§ WHAT TO WORK ON:
Would you restate the entries below exactly, keeping every line?

§ DATA FOR PROCESSING:
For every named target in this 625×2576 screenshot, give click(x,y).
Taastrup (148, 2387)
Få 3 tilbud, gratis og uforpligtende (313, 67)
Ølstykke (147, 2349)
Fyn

§ RESULT OF THE EXERCISE:
For every named target in this 625×2576 screenshot, give click(x,y).
Taastrup (148, 2387)
Få 3 tilbud, gratis og uforpligtende (313, 67)
Ølstykke (147, 2349)
Fyn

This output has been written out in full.